══ Information given

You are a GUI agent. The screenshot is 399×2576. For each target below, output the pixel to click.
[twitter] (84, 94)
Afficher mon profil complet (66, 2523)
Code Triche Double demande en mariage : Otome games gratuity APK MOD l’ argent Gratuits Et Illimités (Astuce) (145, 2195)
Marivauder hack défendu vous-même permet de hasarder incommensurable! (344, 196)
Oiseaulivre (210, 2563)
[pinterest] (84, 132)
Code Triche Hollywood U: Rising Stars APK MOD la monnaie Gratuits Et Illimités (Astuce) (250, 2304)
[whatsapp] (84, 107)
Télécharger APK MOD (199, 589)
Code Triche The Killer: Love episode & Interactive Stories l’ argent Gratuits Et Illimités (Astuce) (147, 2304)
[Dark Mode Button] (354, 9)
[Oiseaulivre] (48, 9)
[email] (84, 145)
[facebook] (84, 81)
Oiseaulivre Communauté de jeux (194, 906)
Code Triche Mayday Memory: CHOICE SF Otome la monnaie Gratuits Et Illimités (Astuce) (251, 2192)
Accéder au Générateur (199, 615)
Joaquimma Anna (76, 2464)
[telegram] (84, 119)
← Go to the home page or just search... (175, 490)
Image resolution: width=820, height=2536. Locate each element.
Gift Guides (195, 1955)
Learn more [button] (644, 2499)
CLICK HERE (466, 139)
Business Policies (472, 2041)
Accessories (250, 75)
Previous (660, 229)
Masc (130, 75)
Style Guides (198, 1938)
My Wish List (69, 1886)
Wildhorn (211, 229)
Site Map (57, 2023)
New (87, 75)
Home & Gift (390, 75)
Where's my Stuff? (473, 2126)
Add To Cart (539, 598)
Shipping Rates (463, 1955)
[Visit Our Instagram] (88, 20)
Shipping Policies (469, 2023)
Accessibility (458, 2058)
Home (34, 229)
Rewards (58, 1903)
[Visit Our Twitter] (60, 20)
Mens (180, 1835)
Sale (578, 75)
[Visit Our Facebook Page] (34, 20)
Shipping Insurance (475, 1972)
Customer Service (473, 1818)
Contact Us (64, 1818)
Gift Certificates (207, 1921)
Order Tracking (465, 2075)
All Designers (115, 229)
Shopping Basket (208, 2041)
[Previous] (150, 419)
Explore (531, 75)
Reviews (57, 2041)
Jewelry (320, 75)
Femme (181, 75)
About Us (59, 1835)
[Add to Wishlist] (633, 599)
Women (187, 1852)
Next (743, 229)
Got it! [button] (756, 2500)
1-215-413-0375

════

Above this instruction are the records; retype exactly the lines from the one containing "Customer Service (473, 1818)" up to and including the one containing "Femme (181, 75)".

Customer Service (473, 1818)
Contact Us (64, 1818)
Gift Certificates (207, 1921)
Order Tracking (465, 2075)
All Designers (115, 229)
Shopping Basket (208, 2041)
[Previous] (150, 419)
Explore (531, 75)
Reviews (57, 2041)
Jewelry (320, 75)
Femme (181, 75)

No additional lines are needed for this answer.